Yes, I know my reaction is late, but what the heck does a “promoted trend” tell you about the trend? Seriously, the new Twitter interface is beautiful, however, their business peeps must be stuck in the banner ages of marketing. Twitter has all the potential of offering users to get a buck by sharing/distributing sponsored content at a CPC basis. This would be profitable for both influential tweeps as it would be an interesting business model for Twitter.

Rev.share is the way to go in social media as the users provide most of the valuable content out there. On Twitter this could be put on steroids by offering segmented “paid tweet” suggestions in the right hand side of your control. Ie. tweet this and get 0.1 dollar for each click it generates.
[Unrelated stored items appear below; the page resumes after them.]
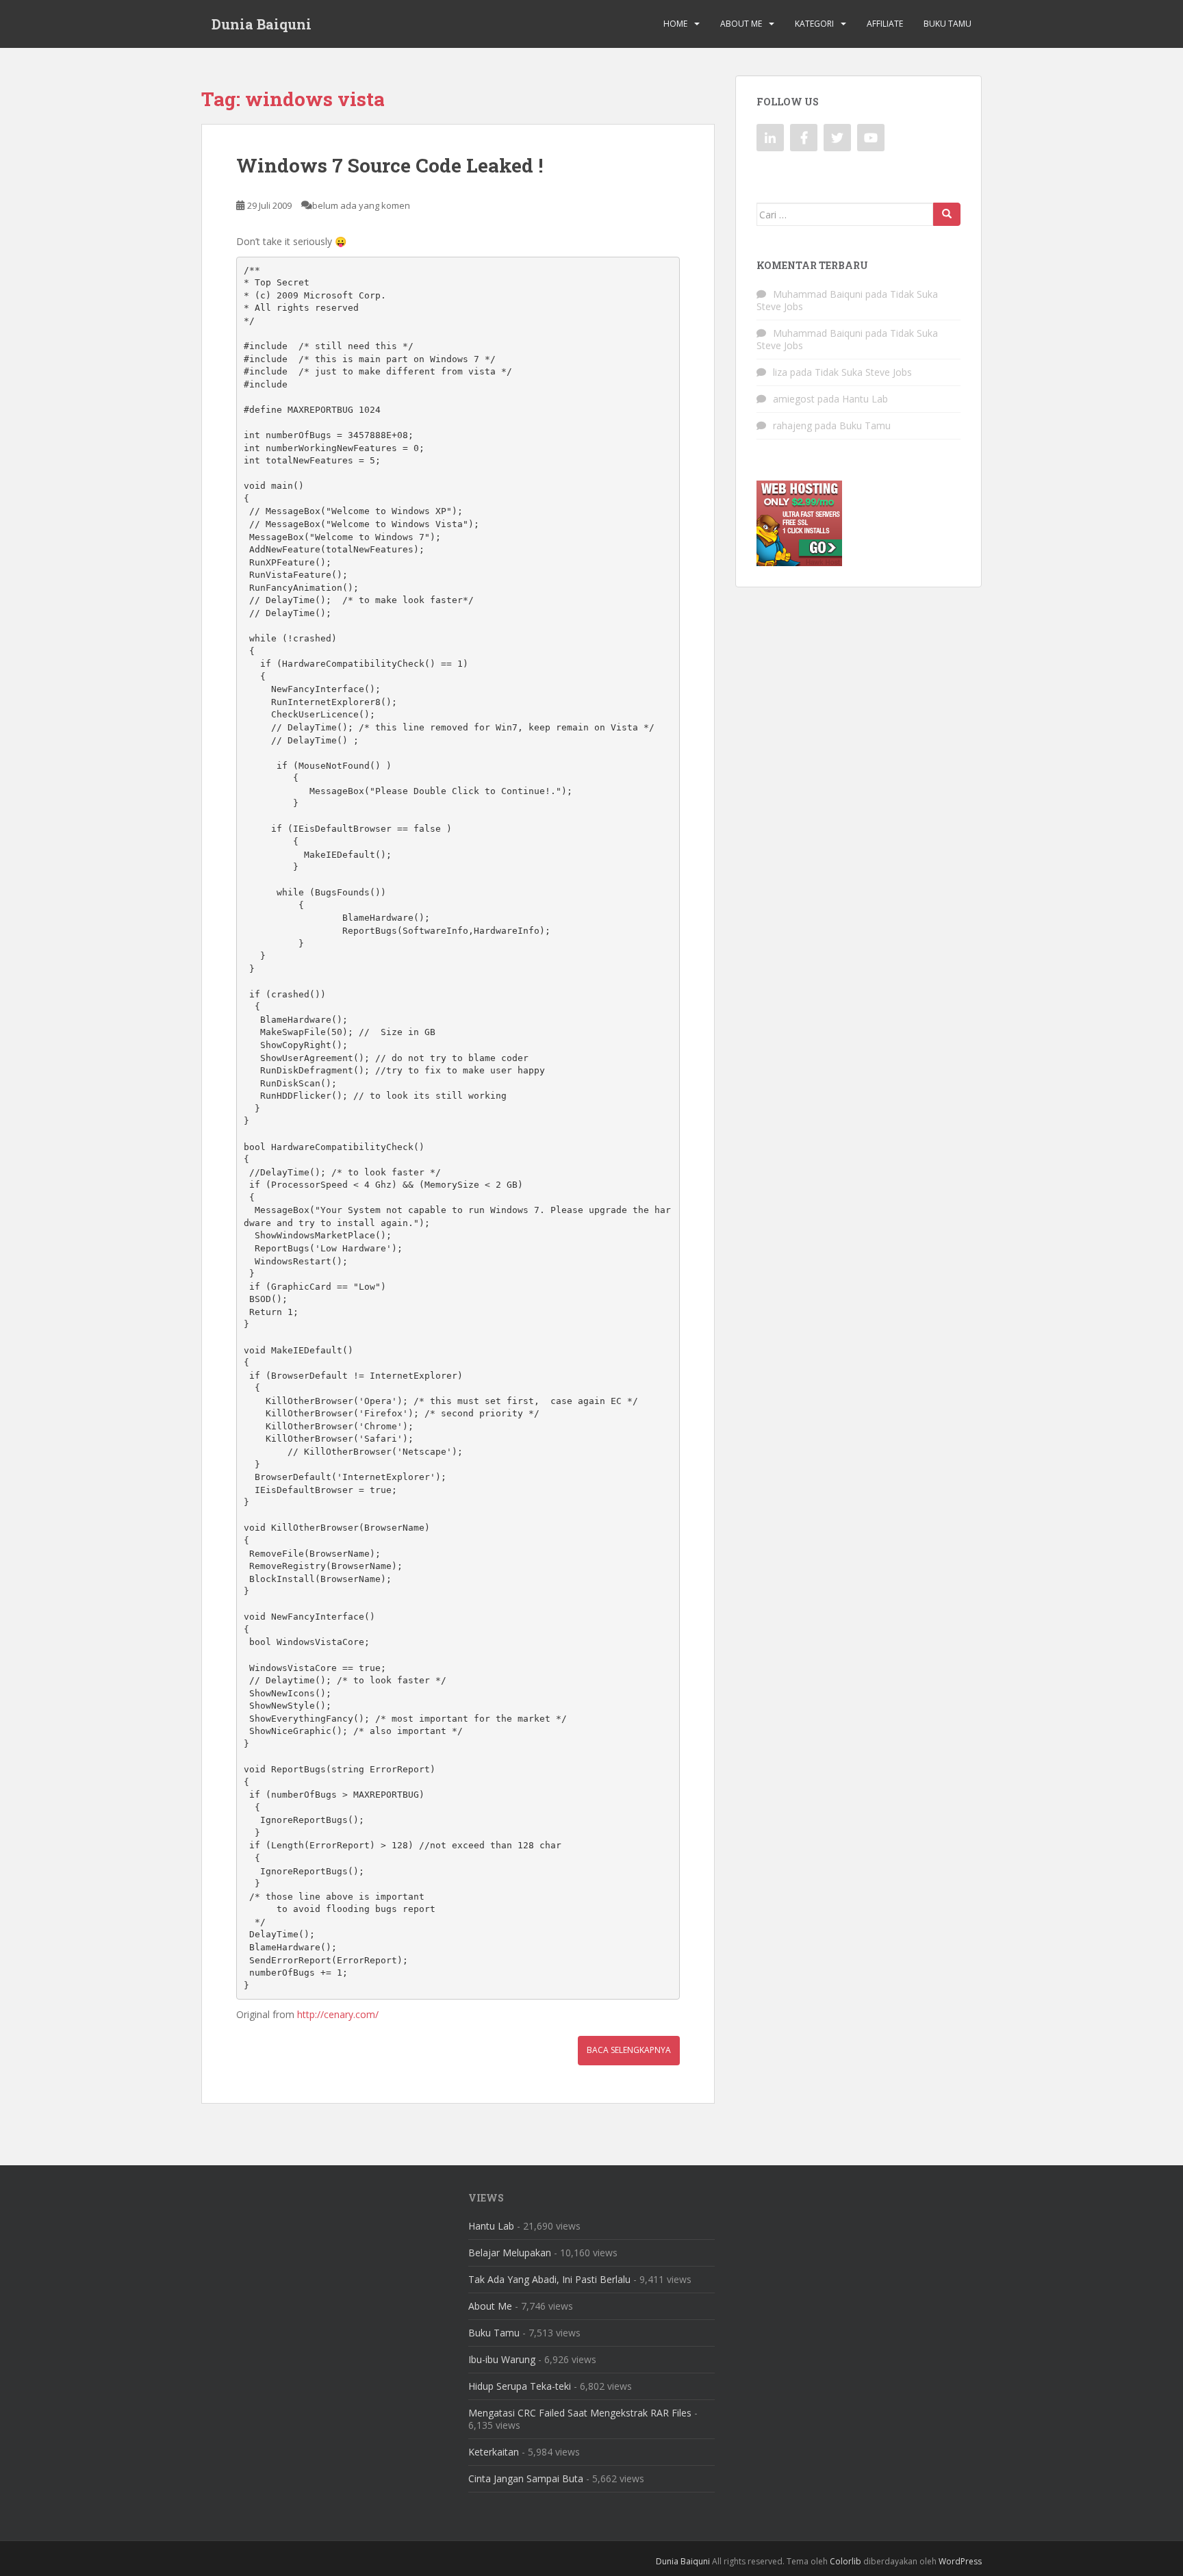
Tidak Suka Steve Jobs (863, 372)
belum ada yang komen (361, 205)
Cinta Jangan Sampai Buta (525, 2478)
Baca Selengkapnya (629, 2050)
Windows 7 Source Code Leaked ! (389, 165)
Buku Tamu (947, 23)
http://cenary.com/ (338, 2014)
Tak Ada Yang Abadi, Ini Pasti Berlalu (549, 2279)
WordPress (960, 2561)
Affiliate (885, 23)
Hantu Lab (865, 398)
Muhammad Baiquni (818, 294)
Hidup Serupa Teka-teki (519, 2386)
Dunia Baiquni (261, 24)
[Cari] (947, 214)
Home (675, 23)
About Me (741, 23)
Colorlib (845, 2561)
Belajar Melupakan (509, 2252)
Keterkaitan (493, 2451)
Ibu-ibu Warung (501, 2359)
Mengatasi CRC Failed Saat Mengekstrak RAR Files (579, 2412)
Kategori (814, 23)
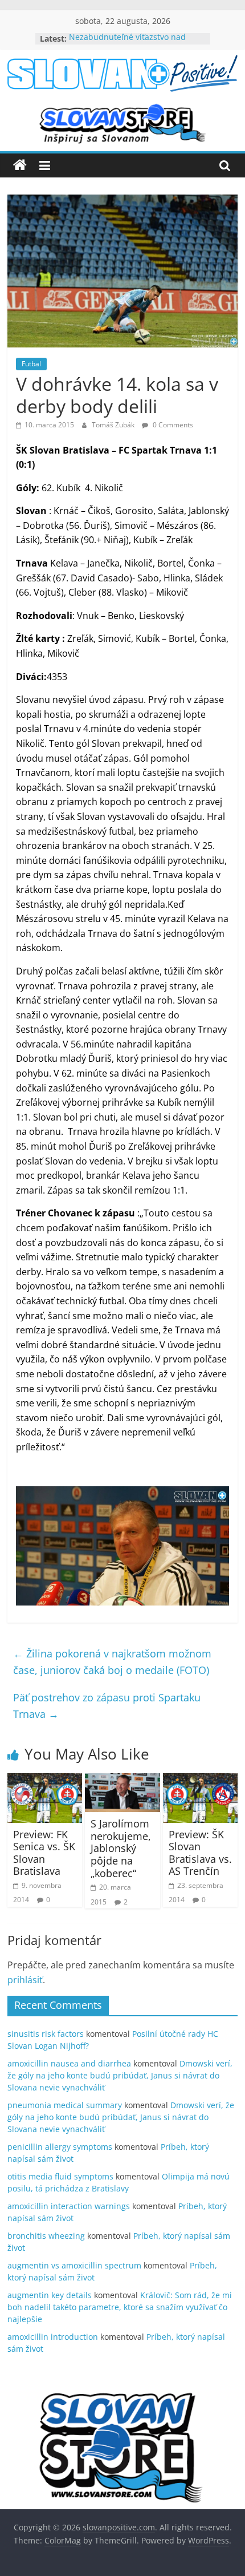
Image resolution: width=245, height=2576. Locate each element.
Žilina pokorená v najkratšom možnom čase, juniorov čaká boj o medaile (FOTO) (112, 1662)
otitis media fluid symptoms (60, 2176)
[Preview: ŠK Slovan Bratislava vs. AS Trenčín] (200, 1780)
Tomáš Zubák (114, 425)
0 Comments (172, 425)
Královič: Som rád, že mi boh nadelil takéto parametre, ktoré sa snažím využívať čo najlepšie (119, 2307)
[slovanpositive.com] (19, 165)
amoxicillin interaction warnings (68, 2206)
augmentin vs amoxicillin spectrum (74, 2265)
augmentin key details (49, 2295)
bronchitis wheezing (46, 2235)
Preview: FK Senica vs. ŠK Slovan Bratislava (44, 1852)
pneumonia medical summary (64, 2105)
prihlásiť (25, 1980)
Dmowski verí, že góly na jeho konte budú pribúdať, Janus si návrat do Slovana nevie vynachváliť (119, 2075)
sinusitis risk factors (45, 2033)
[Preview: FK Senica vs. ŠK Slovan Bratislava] (44, 1780)
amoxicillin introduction (52, 2336)
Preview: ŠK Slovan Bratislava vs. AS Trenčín (200, 1852)
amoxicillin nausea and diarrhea (69, 2063)
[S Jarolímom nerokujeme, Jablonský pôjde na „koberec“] (122, 1780)
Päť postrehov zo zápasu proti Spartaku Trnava (107, 1706)
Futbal (31, 364)
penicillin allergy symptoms (59, 2146)
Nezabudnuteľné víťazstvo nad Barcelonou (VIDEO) (127, 44)
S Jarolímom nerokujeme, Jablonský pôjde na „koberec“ (121, 1848)
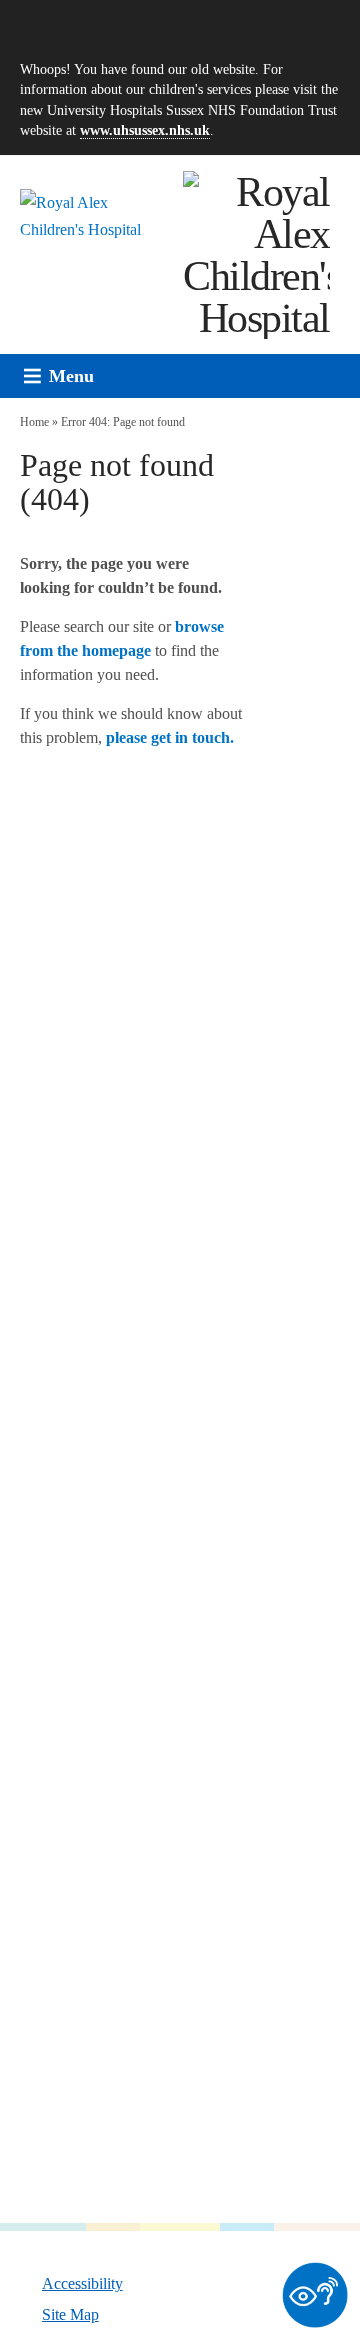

Instead, Twitter turns to this solution… which I really don’t understand. The promoted accounts are pretty straight forward. But what the heck does it mean if a trend is promoted? That it’s not really a trend, but someone is willing to pay for it to become a trend? Or, does it mean that this will never become a trend and so we have to pay for it to get any exposure at all. There must be so much to write about 4G that is compelling enough to attract some social and viral initiative. But no. Some marketing agency or department out there has spent time and money for this to happen.

I had to investigate further in order to find out how and for what reason Twitter thinks I should buy this wicked format from them.

Twitter writes on their page about promoted tweets:

Promoted Tweets from our advertising partners are called out at the top of some Twitter.com search results pages.

Promoted Tweets are clearly labeled as “Promoted” when an advertiser is paying, but in every other respect they exist initially as regular Tweets and are organically sent to the timelines of their followers. They also retain all the functionality of a regular Tweet including replying, Retweeting, and favoriting. Promoted Tweets are displayed in search in Twitter.com and some of our ecosystem partners, and in user timelines for some users in Hootsuite.com.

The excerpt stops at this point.